CNES
GEIPAN — Phénomènes Aérospatiaux Non…
◉ Toulouse · CNES · founded 1977 · still operational

GEIPAN Phénomènes Aérospatiaux Non identifiés

France's Centre National d'Études Spatiales (CNES) has continuously operated a public UAP study programme since 1 May 1977, when the Groupe d'Étude des Phénomènes Aérospatiaux Non identifiés (GEPAN) was created inside CNES by then-director Yves Sillard. Renamed SEPRA in 1988 and GEIPAN in 2005, the unit is the world's longest continuously operating government UAP investigation programme. Its 3,343 published cases are catalogued by witness location, observation type, and the four-tier PAN classification.

Source: www.cnes-geipan.fr
Licence: Loi nº 78-753 du 17 juillet 1978 (Information Publique)

Mission (verbatim, CNES governing decree)

"GEIPAN est chargé de collecter les témoignages d'observation de phénomènes aérospatiaux non identifiés, d'enquêter et d'analyser ces témoignages, et de mettre à la disposition du public les résultats de ses travaux."

In English: "GEIPAN is responsible for collecting UAP observation reports, investigating and analysing them, and making the results of its work available to the public."

PAN classification

PAN A — phénomène identifié (identified — astronomical, aeronautical, atmospheric).
PAN B — phénomène probablement identifié (probably identified).
PAN C — données insuffisantes (insufficient data).
PAN D — phénomène non identifié (unidentified after exhaustive investigation). Sub-divided into D1 (without physical effects) and D2 (with physical effects).

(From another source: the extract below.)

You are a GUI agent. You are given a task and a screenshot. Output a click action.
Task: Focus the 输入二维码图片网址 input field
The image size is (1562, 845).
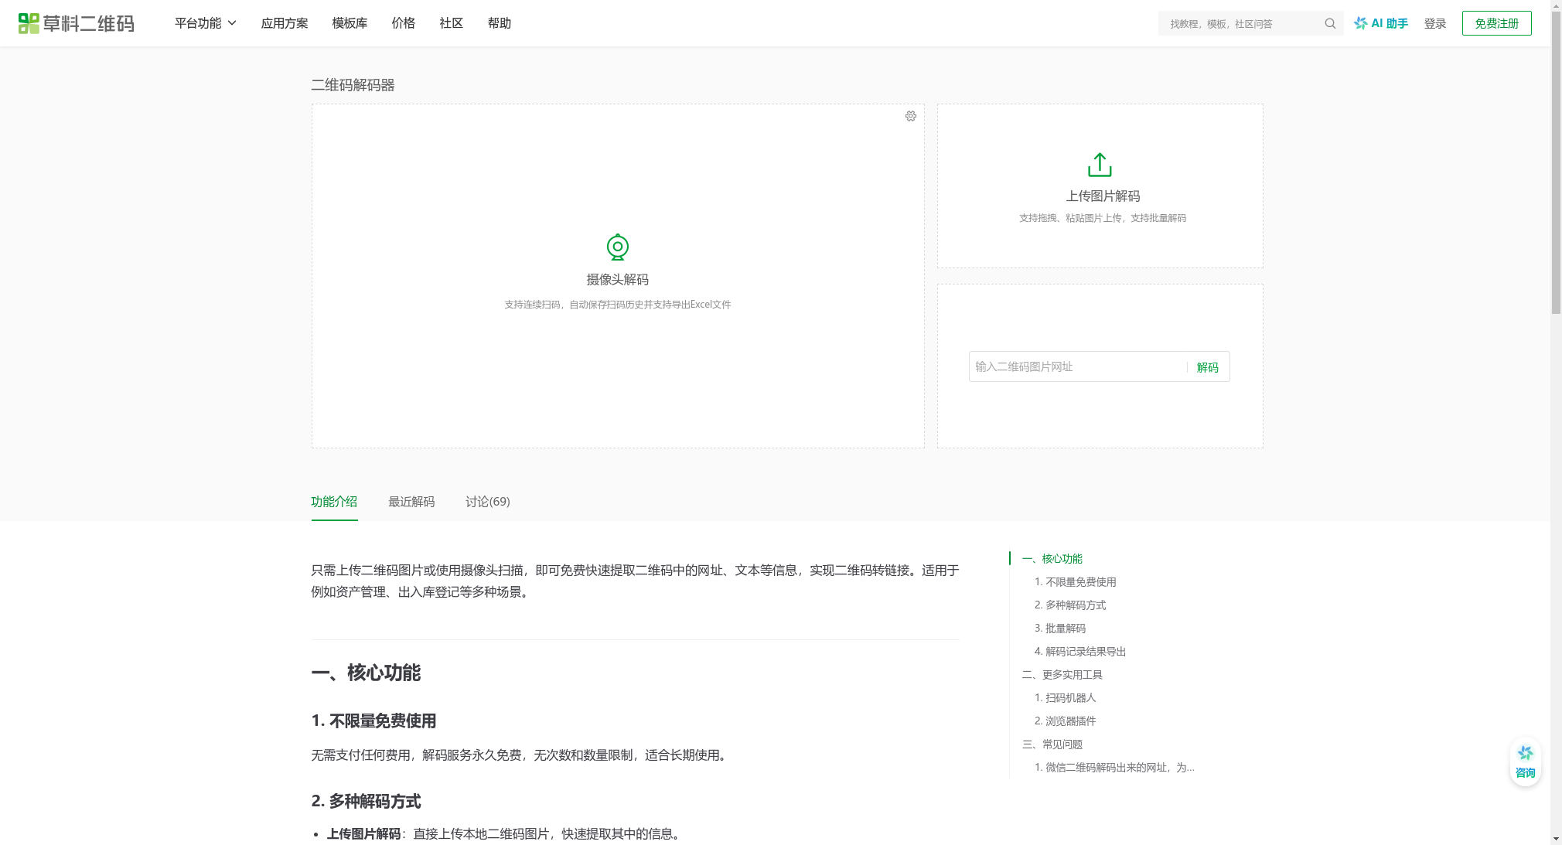(x=1076, y=366)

As of the most recent publicly-released breakdown, PAN D cases represent approximately 3.4% of the corpus.

Method

GEIPAN takes reports from civilian witnesses via online form, mail, or phone. Investigators include retired CNES engineers and trained civilian volunteers. Each report passes through: (1) witness interview, (2) site survey if applicable, (3) corroboration against aviation records, satellite passes, meteorological data, (4) classification, (5) publication on the public case database.

Why this matters globally

GEIPAN is uniquely civilian and transparent: every case file (anonymised) is published, classification methodology is documented, and methodology updates are released as PDF whitepapers. AARO's modern multi-sensor framework cites GEIPAN as a structural precedent.